Andree Putman Preparation Parfumee: I get fig leaves, pepper and aqueous iris floral. It smells like fresh plant sap. It reminds me of Angeliques Sous La Pluie, which reminds me of Britney Spears Curious: wet floral musk.

Molinard 1849 Gardenia: I have never smelled the original Gardenia so I couldn't tell you whether the new 1849 one is a reformulation, but my guess is that they're all the same, pretty much. The new Habanita parfum smells like the old Habanita parfum, and my Iles d'Or which I got in the older (very pretty) indigo blue glass bottle for around $10 smells like the new Iles d'Or. Anyway, Gardenia is a nice one, but it packs a punch so please don't spray a whole spritz from this new atomizer. I can't even imagine how strong the pure Habanita parfum would be spritzed liberally out of those things. I'm a highly disciplined parfum dabber--I don't understand parfum spritzing. This Gardenia is EDP but punchy, yet with a soft texture, a lot like the ever-popular Child perfume oil. They both have that soft, banana-like texture about them, but Gardenia has subtle spices and a deeper, more classic tone. I think my sample vial will last me awhile. It's not tuberose-y like the Jo Malone one--this is a smooth gardenia that smells like jasmine has been blended in. If you like Molinard de Molinard (now "M" de Molinard), you might like this as well.

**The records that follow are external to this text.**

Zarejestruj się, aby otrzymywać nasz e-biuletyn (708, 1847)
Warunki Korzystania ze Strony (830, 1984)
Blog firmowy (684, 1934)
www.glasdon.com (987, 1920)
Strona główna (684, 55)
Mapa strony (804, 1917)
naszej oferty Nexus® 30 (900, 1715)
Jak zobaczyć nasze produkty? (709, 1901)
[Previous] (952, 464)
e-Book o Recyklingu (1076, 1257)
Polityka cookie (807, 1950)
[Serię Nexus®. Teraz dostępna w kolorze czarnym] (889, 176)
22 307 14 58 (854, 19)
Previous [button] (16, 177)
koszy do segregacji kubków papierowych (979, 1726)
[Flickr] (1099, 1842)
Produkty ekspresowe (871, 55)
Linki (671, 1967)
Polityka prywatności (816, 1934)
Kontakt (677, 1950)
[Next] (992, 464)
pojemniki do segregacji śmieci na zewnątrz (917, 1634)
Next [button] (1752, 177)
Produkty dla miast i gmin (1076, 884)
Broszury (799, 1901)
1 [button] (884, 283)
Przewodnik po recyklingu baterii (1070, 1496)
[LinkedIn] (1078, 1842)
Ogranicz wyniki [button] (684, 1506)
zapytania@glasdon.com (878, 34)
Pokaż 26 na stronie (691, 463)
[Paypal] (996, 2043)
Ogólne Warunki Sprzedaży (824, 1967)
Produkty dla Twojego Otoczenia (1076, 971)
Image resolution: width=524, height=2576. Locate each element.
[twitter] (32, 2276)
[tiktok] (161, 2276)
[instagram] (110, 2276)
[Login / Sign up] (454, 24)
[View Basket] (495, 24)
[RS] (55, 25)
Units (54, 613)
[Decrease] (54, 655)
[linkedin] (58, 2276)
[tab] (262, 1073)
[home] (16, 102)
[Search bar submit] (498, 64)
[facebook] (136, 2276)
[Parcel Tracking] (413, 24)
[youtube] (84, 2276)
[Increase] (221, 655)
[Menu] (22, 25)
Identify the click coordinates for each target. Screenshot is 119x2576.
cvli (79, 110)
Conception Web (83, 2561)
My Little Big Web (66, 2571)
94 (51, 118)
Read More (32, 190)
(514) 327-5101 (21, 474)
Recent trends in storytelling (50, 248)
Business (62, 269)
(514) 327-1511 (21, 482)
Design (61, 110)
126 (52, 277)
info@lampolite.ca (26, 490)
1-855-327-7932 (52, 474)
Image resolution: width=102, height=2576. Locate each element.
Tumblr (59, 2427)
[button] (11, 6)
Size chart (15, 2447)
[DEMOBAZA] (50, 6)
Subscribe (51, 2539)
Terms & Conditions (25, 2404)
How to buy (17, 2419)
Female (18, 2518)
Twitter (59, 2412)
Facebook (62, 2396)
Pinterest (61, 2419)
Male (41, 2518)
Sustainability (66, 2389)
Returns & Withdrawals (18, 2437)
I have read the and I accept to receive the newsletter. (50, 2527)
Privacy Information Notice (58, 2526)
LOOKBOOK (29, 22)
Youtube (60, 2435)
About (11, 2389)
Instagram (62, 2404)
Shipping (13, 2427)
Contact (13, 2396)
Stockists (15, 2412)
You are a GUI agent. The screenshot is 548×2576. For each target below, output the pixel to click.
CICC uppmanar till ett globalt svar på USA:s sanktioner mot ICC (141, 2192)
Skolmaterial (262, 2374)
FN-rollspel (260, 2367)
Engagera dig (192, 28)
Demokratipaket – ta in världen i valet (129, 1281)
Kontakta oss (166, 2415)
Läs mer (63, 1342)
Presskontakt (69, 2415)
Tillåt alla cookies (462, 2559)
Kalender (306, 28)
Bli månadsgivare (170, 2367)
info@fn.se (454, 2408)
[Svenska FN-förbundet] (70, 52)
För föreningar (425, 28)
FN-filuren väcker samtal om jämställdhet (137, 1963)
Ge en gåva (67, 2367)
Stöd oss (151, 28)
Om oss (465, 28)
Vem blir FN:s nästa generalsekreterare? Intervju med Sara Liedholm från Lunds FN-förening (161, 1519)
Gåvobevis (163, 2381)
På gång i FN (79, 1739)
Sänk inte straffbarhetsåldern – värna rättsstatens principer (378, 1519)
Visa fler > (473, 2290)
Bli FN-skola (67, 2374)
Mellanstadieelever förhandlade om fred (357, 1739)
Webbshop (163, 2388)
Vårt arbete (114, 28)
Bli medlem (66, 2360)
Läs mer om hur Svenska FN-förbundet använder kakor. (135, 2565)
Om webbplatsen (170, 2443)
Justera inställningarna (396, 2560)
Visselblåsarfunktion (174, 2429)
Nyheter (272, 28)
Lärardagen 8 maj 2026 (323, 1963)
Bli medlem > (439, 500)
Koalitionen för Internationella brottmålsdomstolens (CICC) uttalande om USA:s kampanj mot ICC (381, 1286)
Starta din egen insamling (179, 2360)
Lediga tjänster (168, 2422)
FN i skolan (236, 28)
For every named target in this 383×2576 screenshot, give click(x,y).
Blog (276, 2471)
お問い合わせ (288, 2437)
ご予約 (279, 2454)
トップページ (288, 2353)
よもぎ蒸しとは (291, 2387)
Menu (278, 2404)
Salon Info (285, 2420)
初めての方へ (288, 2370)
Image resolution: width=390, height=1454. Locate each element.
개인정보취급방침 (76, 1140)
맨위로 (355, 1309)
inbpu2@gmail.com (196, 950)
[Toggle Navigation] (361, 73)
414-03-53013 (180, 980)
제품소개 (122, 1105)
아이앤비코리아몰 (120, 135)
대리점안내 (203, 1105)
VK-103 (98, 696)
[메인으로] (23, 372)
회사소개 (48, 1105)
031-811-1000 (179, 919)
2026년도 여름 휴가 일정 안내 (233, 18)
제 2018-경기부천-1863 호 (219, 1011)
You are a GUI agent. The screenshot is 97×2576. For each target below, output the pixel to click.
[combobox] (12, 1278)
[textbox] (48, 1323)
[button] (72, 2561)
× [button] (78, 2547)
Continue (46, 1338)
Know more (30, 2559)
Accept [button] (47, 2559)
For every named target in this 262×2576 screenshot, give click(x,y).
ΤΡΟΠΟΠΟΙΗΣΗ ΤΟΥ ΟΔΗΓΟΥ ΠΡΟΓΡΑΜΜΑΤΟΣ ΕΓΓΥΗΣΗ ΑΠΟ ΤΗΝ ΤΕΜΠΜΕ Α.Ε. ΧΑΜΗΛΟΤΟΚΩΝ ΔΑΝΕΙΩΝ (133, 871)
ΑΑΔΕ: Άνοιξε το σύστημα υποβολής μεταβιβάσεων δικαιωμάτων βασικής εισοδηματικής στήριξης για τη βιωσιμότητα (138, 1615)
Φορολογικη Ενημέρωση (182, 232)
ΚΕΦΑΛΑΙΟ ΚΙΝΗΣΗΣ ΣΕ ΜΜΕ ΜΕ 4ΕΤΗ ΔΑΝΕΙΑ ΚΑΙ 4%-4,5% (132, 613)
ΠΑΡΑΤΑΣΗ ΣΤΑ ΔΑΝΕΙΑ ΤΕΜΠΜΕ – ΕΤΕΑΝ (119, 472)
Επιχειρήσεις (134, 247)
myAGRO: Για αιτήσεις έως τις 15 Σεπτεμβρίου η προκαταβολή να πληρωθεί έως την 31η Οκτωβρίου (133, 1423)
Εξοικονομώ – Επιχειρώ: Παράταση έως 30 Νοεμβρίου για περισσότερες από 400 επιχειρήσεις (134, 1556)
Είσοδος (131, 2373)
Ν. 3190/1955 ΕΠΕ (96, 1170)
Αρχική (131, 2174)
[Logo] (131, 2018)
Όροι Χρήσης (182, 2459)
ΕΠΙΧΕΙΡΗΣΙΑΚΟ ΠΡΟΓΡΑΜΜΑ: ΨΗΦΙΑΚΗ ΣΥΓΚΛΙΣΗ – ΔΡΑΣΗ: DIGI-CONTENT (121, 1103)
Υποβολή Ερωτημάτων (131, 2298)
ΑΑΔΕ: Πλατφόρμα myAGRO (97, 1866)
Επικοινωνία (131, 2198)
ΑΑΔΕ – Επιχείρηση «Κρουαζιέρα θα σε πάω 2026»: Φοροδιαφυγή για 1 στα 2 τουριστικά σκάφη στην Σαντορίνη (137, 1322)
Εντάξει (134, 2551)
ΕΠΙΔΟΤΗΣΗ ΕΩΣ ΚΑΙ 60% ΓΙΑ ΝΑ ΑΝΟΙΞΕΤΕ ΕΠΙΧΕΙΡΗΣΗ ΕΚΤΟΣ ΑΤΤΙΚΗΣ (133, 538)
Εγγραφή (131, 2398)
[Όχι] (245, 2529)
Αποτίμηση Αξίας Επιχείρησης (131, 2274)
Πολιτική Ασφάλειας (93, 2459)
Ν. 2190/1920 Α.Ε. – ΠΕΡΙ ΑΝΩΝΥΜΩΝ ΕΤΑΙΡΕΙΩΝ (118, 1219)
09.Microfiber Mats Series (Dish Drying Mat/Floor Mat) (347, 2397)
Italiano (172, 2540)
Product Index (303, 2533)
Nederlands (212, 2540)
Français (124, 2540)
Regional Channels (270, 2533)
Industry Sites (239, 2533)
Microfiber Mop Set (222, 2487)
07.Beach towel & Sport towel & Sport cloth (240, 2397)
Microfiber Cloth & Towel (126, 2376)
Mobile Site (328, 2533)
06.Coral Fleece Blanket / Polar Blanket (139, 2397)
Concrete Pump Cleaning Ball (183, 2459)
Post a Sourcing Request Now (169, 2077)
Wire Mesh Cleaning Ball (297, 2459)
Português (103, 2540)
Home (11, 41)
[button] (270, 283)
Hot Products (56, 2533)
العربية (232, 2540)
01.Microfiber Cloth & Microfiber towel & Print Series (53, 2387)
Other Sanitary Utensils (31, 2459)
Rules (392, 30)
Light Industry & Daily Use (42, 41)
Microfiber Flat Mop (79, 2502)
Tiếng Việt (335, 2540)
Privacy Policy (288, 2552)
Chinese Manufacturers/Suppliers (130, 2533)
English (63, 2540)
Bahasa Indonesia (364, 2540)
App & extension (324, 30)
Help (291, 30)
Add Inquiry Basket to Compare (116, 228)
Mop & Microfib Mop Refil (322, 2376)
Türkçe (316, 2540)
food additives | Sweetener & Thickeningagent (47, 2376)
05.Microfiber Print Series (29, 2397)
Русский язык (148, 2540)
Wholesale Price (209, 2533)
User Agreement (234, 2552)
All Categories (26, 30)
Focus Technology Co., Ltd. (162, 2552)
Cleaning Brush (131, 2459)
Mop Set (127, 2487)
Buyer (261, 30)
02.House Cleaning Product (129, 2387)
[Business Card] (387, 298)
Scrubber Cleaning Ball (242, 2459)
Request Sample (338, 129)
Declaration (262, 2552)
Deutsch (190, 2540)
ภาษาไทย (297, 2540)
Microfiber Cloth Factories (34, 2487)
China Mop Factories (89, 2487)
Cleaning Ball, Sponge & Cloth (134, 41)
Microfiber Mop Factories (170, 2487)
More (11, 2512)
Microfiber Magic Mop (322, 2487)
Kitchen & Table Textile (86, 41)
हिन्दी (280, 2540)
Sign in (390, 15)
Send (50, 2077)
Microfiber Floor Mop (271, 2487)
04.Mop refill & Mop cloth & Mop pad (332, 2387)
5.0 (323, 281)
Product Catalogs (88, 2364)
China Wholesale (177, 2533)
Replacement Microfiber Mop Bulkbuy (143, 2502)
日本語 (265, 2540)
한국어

Jill Stewart Vanilla Lust: It starts out a yummy, sweet, fluffy vanilla but I'm getting a very pale Pink Sugar in the background. I just can't do these types anymore. (Edited to add) This smells like a sheer version of Hypnotic Poison. Better than I thought, and I smell frangipani in it. (Edited again) It's so boozy-sweet, it's like pure vanillin. I almost like it enough to replace a Comptoir Sud Pacifique scent with, but the sweetness gets muted fairly quickly and turns a little rubbery. I probably could stick with Tiare and be happy, but I'm also a bit smitten. In the end, it's a caramelly aqueous floral.

Parfums de Rosine Ecume de Rose: This is such a pretty rose, and it has a hint of sea spray, not enough to make it smell very salty and beachy but it lifts the rose and makes it fresh. The notes list amber but it doesn't smell ambery sweet to me at all. If anything, the amber reminds me of the cool, modern type in Stella. It's still too much rose for my current mood, but it's among my favorite roses.

Parfums de Nicolai Balkis: Oh, boy, I won't need to hunt down that obscure bottle of Molinard Fraise after all. I get plenty of juicy strawberries in Balkis, and it doesn't smell like Victoria's Secret Strawberries and Champagne or Miss Dior Cherie--it's richer, more true to life. I wish it stayed predominantly strawberry, but it becomes a rose-berry, similar to Clarins Par Amour Toujours but heavier (just what I had hoped for this past winter). I'm seriously wanting Balkis, but I'll wait till I'm in the mood for rose again.

L'Artisan Parfumeur Ambre Extreme: This is my fragrance of the moment and what a divine amber, mixed with vanilla and spices. The creator of Kelly Caleche can make sweet blends for my gourmand sensibility after all. It's headshoppy and pungent, my wild companion to Fumerie Turque.

Bois 1920 Sushi Imperiale: No can do! It's dense, heavy, syrupy yet leaning towards being unsweet, a very low-pitched woody spicy scent like Mitsouko, Kisu or Youth Dew Amber Nude. I wonder if it's one particular note that turns me off or the combination of superheavy with high-pitched marine notes I can't tolerate.

Heir: Smells like the above, on a bed of clean white musk! This sample has been quarantined in a separate plastic bag.

I haven't tried the replacement samples they sent because they didn't have Parfums de Nicolai New York. That's all for today...I hope everyone's having a good weekend.